Start of Input for this task
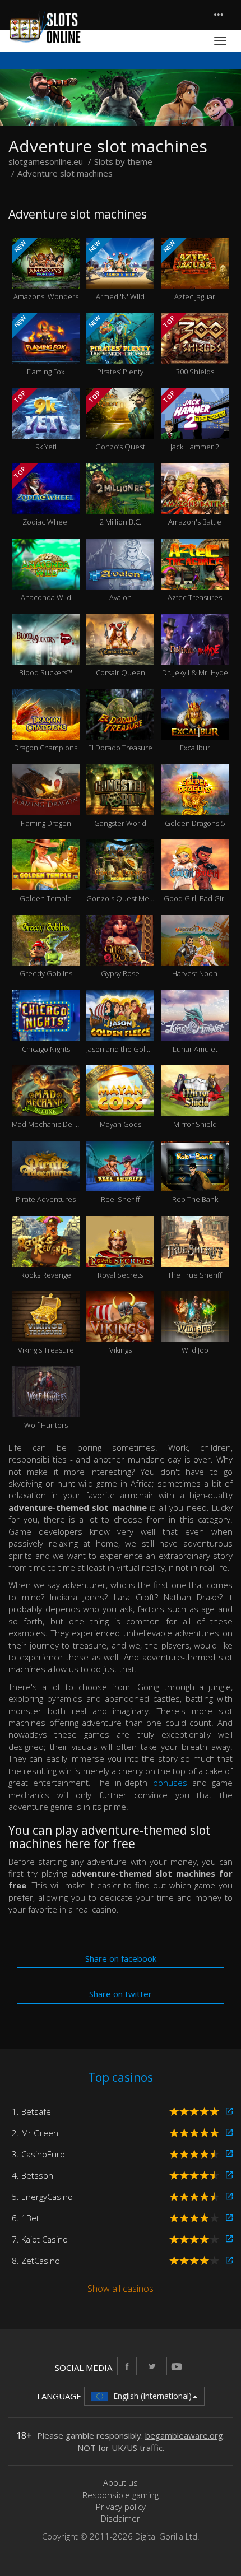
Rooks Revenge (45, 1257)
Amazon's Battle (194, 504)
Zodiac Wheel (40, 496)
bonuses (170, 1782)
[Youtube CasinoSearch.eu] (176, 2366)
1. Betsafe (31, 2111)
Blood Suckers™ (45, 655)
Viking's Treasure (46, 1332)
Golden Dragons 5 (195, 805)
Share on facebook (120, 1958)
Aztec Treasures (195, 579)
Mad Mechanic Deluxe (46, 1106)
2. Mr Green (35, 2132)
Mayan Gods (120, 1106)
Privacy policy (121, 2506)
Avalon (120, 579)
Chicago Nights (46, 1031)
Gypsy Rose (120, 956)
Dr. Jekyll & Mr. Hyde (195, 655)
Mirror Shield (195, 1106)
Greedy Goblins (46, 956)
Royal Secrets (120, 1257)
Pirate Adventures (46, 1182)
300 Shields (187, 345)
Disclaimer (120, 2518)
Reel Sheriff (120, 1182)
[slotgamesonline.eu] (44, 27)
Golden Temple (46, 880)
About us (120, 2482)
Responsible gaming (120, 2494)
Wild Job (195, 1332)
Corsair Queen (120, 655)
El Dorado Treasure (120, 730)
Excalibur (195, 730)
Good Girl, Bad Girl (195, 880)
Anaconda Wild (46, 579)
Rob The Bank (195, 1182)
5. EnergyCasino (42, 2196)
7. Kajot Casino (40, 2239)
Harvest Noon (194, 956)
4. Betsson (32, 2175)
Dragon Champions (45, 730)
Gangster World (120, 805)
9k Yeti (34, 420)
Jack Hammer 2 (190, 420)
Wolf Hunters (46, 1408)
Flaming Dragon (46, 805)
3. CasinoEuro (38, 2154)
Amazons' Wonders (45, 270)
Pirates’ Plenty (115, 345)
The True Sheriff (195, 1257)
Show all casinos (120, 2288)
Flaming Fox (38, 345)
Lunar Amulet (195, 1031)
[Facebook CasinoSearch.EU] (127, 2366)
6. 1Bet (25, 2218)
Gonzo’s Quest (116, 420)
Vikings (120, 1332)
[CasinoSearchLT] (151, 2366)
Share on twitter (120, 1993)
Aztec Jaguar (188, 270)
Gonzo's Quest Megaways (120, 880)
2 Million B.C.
End of Input for this task
:: Problem requirements ::
Transcribe each record exactly as it appears, but omit every picture.

:: Response to the task ::
Rooks Revenge (45, 1257)
Amazon's Battle (194, 504)
Zodiac Wheel (40, 496)
bonuses (170, 1782)
[Youtube CasinoSearch.eu] (176, 2366)
1. Betsafe (31, 2111)
Blood Suckers™ (45, 655)
Viking's Treasure (46, 1332)
Golden Dragons 5 (195, 805)
Share on facebook (120, 1958)
Aztec Treasures (195, 579)
Mad Mechanic Deluxe (46, 1106)
2. Mr Green (35, 2132)
Mayan Gods (120, 1106)
Privacy policy (121, 2506)
Avalon (120, 579)
Chicago Nights (46, 1031)
Gypsy Rose (120, 956)
Dr. Jekyll & Mr. Hyde (195, 655)
Mirror Shield (195, 1106)
Greedy Goblins (46, 956)
Royal Secrets (120, 1257)
Pirate Adventures (46, 1182)
300 Shields (187, 345)
Disclaimer (120, 2518)
Reel Sheriff (120, 1182)
[slotgamesonline.eu] (44, 27)
Golden Temple (46, 880)
About us (120, 2482)
Responsible gaming (120, 2494)
Wild Job (195, 1332)
Corsair Queen (120, 655)
El Dorado Treasure (120, 730)
Excalibur (195, 730)
Good Girl, Bad Girl (195, 880)
Anaconda Wild (46, 579)
Rob The Bank (195, 1182)
5. EnergyCasino (42, 2196)
7. Kajot Casino (40, 2239)
Harvest Noon (194, 956)
4. Betsson (32, 2175)
Dragon Champions (45, 730)
Gangster World (120, 805)
9k Yeti (34, 420)
Jack Hammer 2 (190, 420)
Wolf Hunters (46, 1408)
Flaming Dragon (46, 805)
3. CasinoEuro (38, 2154)
Amazons' Wonders (45, 270)
Pirates’ Plenty (115, 345)
The True Sheriff (195, 1257)
Show all casinos (120, 2288)
Flaming Fox (38, 345)
Lunar Amulet (195, 1031)
[Facebook CasinoSearch.EU] (127, 2366)
6. 1Bet (25, 2218)
Gonzo’s Quest (116, 420)
Vikings (120, 1332)
[CasinoSearchLT] (151, 2366)
Share on twitter (120, 1993)
Aztec Jaguar (188, 270)
Gonzo's Quest Megaways (120, 880)
2 Million B.C.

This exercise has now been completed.